Nancy Kirwan of Genesys discusses the evolution of self-service technology and the impact Artificial Intelligence (AI) is having on it.
Cognitive technology is an emerging area that integrates data mining, pattern recognition and natural language processing to mimic the way the human brain works.
These AI-based innovations enable self-service systems to understand the real meaning behind a question and to then deliver only relevant answers or options to consumers.
Today, there’s rapid adoption of digital and high expectations of customers for self-service. It’s driving most companies to jump on this cognitive technology trend with both small and large-scale initiatives.
IDC has estimated that by this year, 40% of digital transformation initiatives will use AI services. By 2021, 75% of enterprise applications will use AI.
The Return on Investment (ROI) includes reduced support costs, more efficient use of resources and increasing revenue.
Applying Machine Learning to Real-World Problems
Some of the most common uses of AI now involve machine learning in which algorithms detect patterns in huge volumes of data and analyse them.
It’s more than simply gathering this data to further market products; it can be used to predict intent and guide customers along their journeys. Customers get what they need faster and more efficiently.
Machine learning models continue to improve in their ability to use new data to make predictions or put things into categories.
Some of the more common uses of machine learning within self-service apps include:
- Identifying credit or insurance fraud in real time
- Identifying safety or quality problems in machinery
- Automating personalised targeting of digital ads
The Harvard Business Review reported on orders for American fast food chain Taco Bell. Those made via its digital app were 20% higher than those taken by cashiers, largely because people select additional ingredients.
Self-service also reduces the number of frustrated customers, in turn increasing satisfaction rates, repeat orders, and long-term revenue.
The Transformation of Self-Service
In Artificial Intelligence for the Real World, three-quarters of executives surveyed believe that AI will substantially transform their companies within three years. Much of this focus will be on self-service, and for good reason.
While phone calls into contact centres about simple problems continue to decline, expectations of self-service for voice and digital channels are increasing.
Self-service engagement costs on average 25–75 times less per transaction than agent interactions. It also enables faster service, reduced call volumes and improved first contact resolution.
But the key to an optimised solution is assisted service that’s tightly integrated with self-service – whenever and wherever customers seek it.
Using omnichannel to blend AI with human agents gives customers the option of easily connecting with an agent. This blending includes all personal interaction context collected by the assistant, including history, intent and predicted next steps.
Most executives interviewed in the study by HBR are committed to this type of augmentation strategy. That is, they plan to integrate human and machine work, rather than replace humans entirely. In fact, replacing administrative employees was not reported as a primary objective or a common outcome.
Not Enough Doubt to Slow the Self-Service Train
Executives in the HBR survey acknowledge the challenges of AI. These include integrating cognitive projects with existing processes and systems, determining the right use cases and choosing the best technology and partner.

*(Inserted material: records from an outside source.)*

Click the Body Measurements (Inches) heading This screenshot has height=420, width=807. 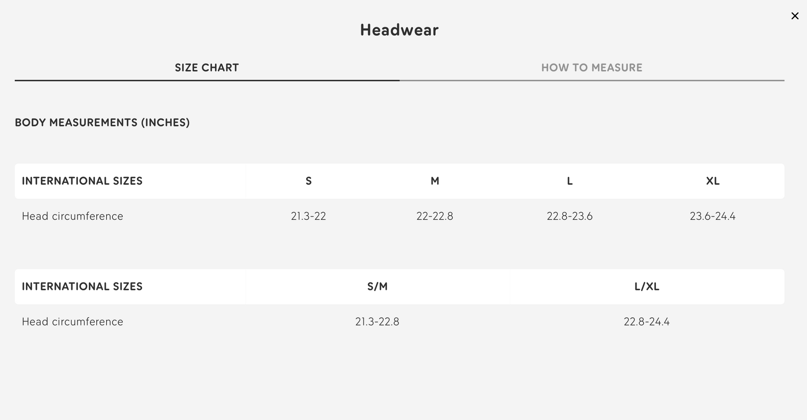[102, 123]
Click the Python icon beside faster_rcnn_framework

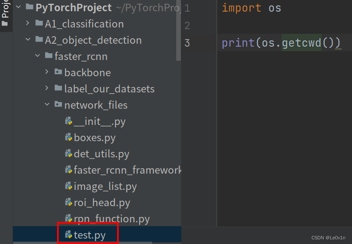pos(69,170)
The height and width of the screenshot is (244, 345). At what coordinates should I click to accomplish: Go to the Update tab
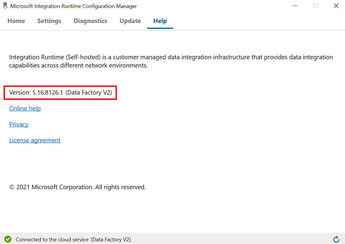130,21
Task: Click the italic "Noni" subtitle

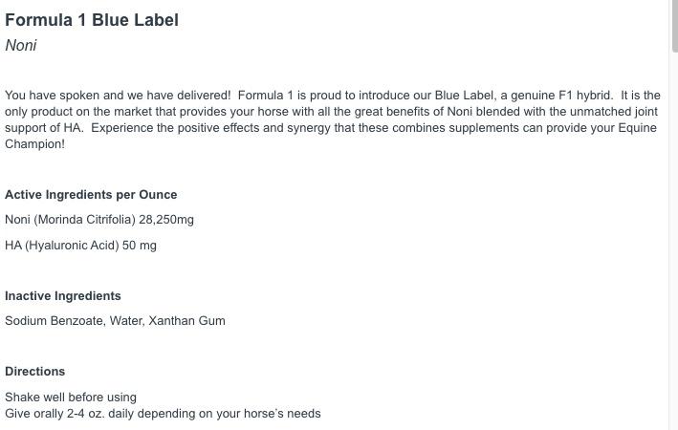Action: (x=21, y=46)
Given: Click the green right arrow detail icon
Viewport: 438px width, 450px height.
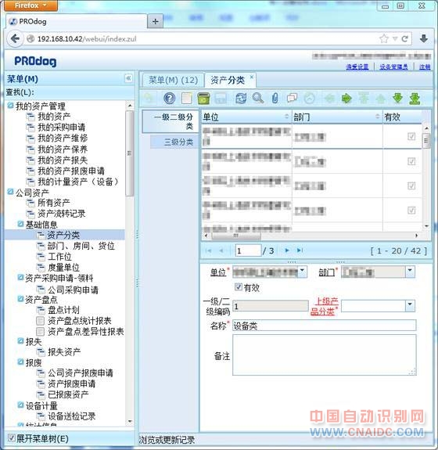Looking at the screenshot, I should 346,99.
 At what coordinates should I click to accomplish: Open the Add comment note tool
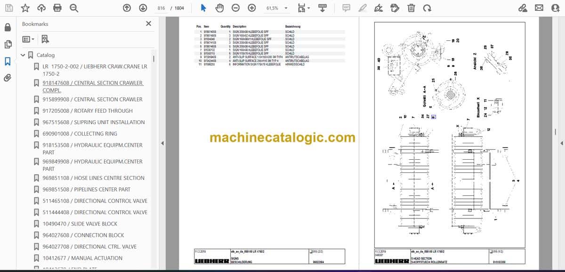click(x=346, y=8)
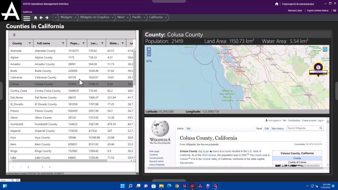338x190 pixels.
Task: Open the hamburger navigation menu
Action: [26, 18]
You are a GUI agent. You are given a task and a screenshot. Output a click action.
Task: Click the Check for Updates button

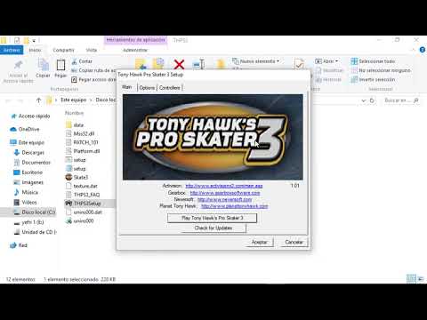coord(214,228)
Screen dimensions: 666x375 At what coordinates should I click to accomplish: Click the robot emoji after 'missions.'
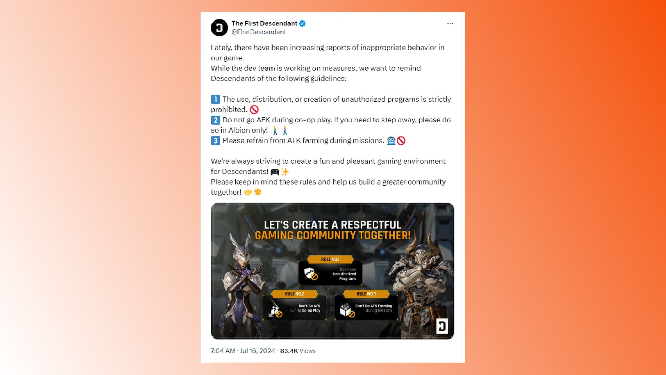391,141
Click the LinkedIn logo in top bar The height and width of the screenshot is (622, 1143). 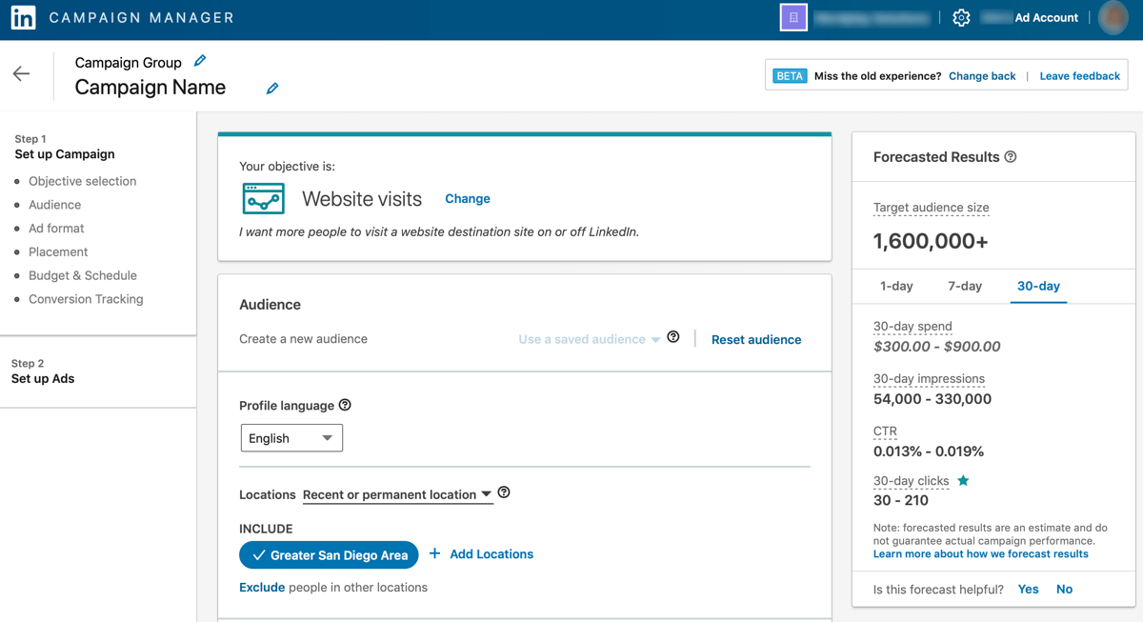pyautogui.click(x=23, y=16)
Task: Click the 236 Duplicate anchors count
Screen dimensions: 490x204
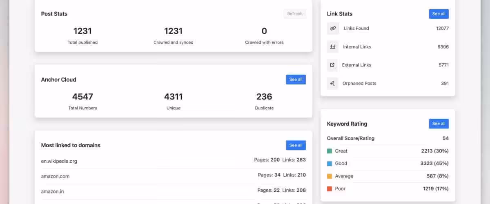Action: click(x=264, y=97)

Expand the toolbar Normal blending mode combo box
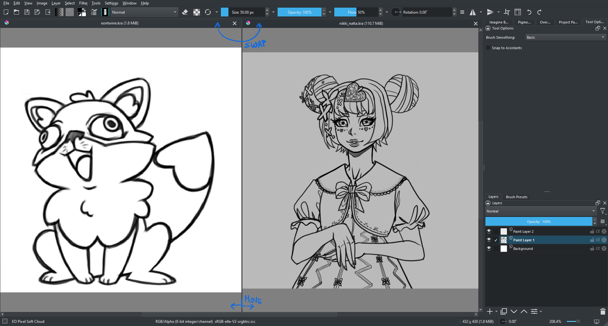[144, 12]
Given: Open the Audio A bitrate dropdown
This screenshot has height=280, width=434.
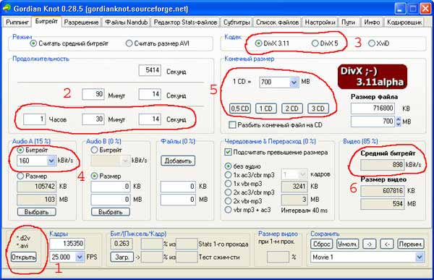Looking at the screenshot, I should (x=51, y=161).
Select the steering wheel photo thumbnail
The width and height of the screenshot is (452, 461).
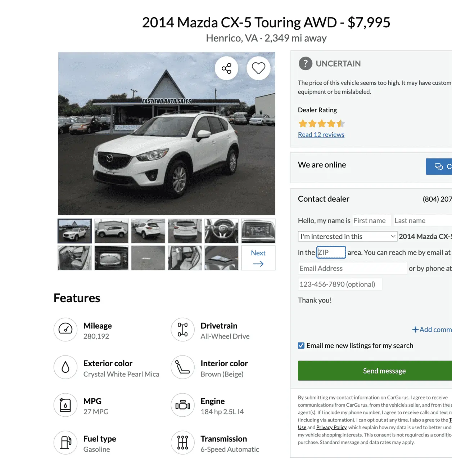[x=222, y=231]
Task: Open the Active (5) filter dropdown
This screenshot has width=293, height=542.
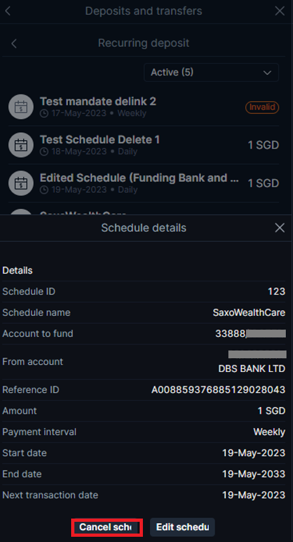Action: pos(211,72)
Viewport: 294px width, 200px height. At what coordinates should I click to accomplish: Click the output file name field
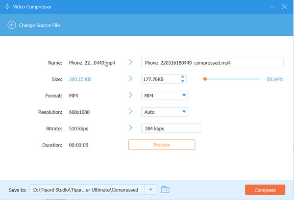pyautogui.click(x=212, y=63)
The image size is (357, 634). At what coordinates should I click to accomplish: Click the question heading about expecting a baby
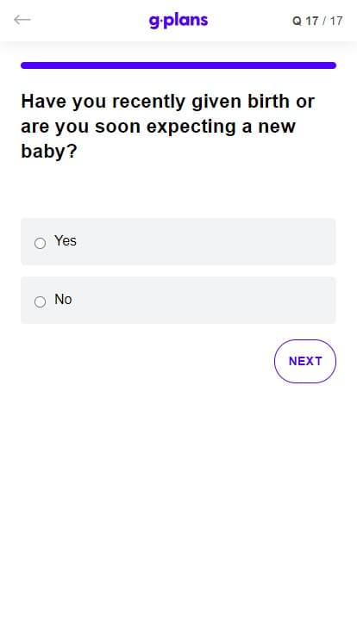(167, 126)
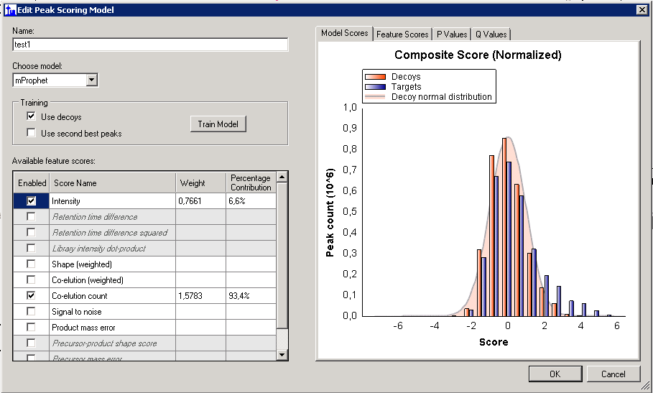Click the Targets legend color swatch
This screenshot has height=393, width=653.
coord(375,87)
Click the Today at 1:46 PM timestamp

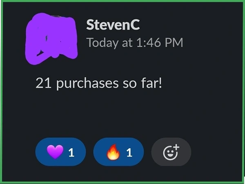point(135,43)
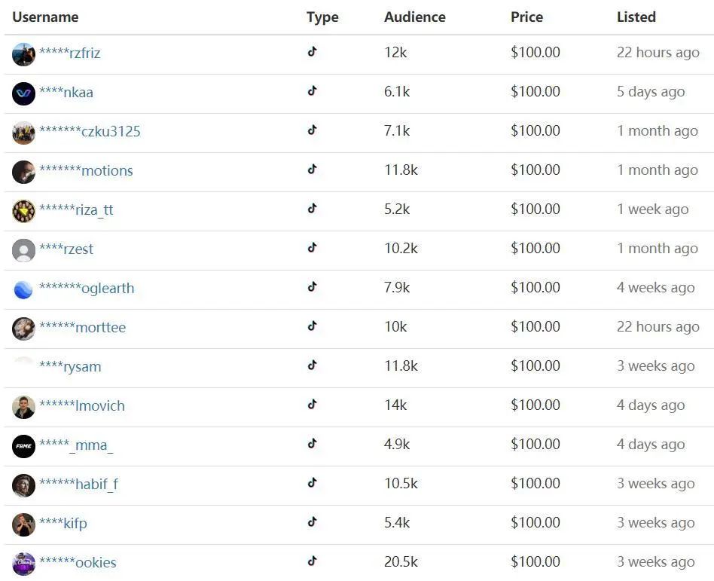Click the TikTok icon in the oglearth row
714x581 pixels.
313,287
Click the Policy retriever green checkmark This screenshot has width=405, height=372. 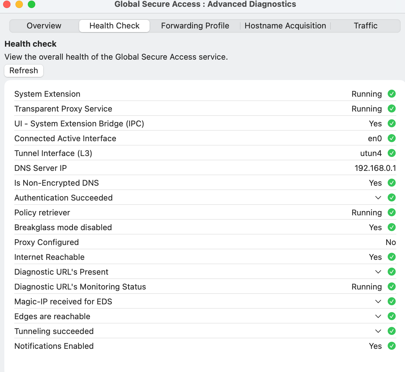[x=392, y=212]
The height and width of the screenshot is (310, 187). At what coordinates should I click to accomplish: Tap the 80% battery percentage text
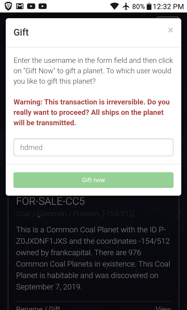coord(138,6)
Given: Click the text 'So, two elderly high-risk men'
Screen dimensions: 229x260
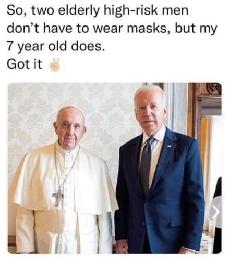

But the proven results make it impossible to ignore the benefits. Focus on self-service that’s easy on customers and cost-effective:
- User-friendly interfaces encourage self-service, and based on customer benchmark data, personalised and contextual self-service can improve NPS up to 23.5%
- Design apps once and deploy anywhere so the customer and agent experience is replicated across voice, digital and the desktop
- Use pre-built micro-apps for rapid deployment and a faster jump on opportunities. For example, intelligent automation empowers IT to quickly deliver speech and visual IVR apps at a lower cost
Start With the Low-Hanging Fruit
According to IDC, worldwide spending on cognitive and AI systems was expected to reach $19.1 billion in 2018, and will grow to $52.2 billion in 2021.
Every large company, and even smaller companies exploring cost-effective growth strategies, should consider cognitive technologies that support AI-based self-service.
It doesn’t require a major complex project. The opportunities are here now for blending AI and human capabilities to guide the customer journey.
Look for the areas in your business that can benefit today and get that return on your investment sooner rather than later.